=== Section Start ===

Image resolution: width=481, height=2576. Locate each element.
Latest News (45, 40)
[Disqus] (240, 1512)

=== Section End ===
=== Section Start ===

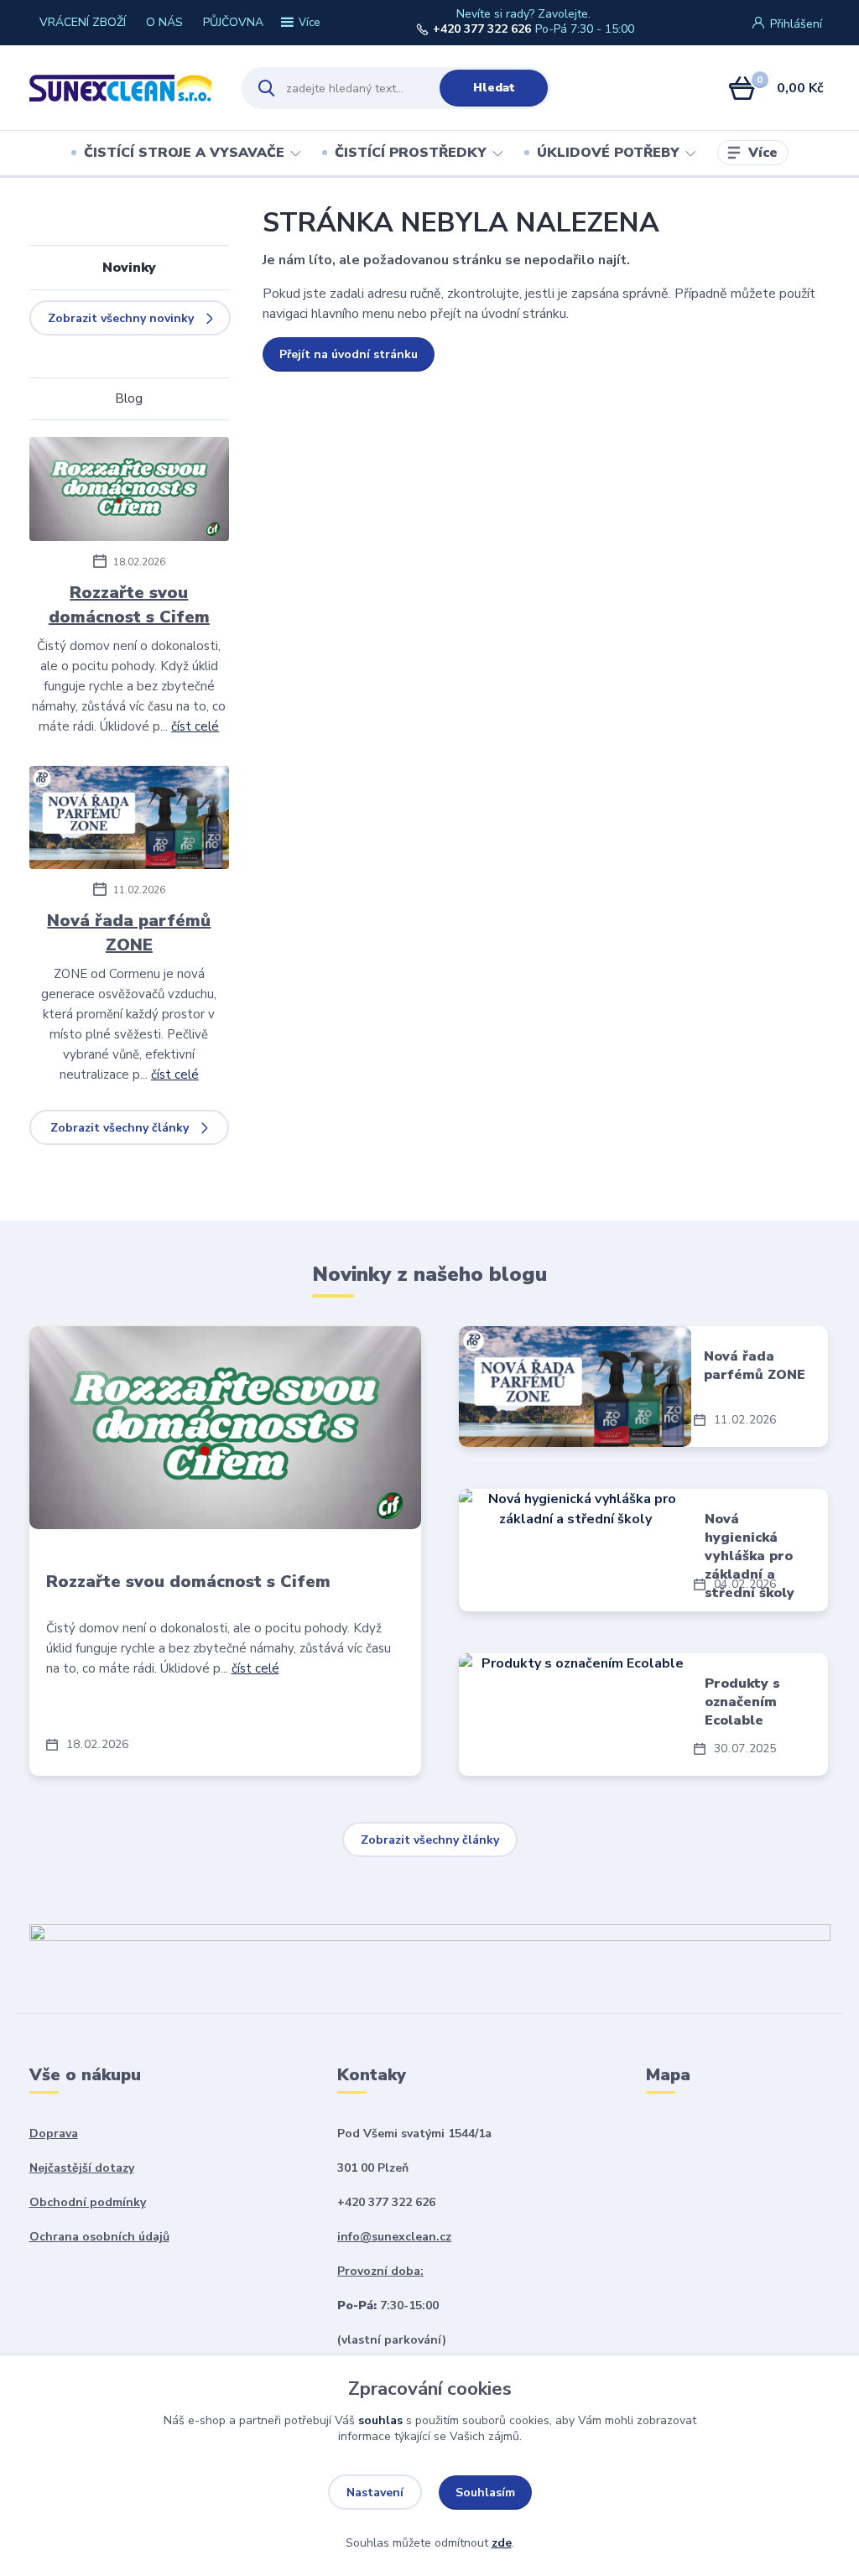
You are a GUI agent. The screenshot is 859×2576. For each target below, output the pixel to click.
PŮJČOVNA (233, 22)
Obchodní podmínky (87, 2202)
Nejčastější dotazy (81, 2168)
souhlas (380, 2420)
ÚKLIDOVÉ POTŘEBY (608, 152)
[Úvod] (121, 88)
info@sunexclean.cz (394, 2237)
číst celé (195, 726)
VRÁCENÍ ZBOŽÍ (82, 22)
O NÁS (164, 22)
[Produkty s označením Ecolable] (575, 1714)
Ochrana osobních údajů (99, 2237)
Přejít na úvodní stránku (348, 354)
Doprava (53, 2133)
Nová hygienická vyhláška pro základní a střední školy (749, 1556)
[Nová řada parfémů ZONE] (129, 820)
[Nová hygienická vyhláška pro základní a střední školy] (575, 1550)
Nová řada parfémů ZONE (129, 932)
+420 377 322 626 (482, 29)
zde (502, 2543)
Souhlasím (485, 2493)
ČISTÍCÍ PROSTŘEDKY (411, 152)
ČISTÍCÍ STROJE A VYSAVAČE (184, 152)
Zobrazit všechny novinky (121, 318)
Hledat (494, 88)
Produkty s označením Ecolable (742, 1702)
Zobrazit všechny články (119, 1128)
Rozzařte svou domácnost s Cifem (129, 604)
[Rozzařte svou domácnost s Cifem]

=== Section End ===

● TRY IT
The lines above from the one containing "Image resolution: width=481, height=2576." through the one containing "[Disqus] (240, 1512)" are to be set down exactly, and no others.

● TASK SOLUTION
Image resolution: width=481, height=2576. Locate each element.
Latest News (45, 40)
[Disqus] (240, 1512)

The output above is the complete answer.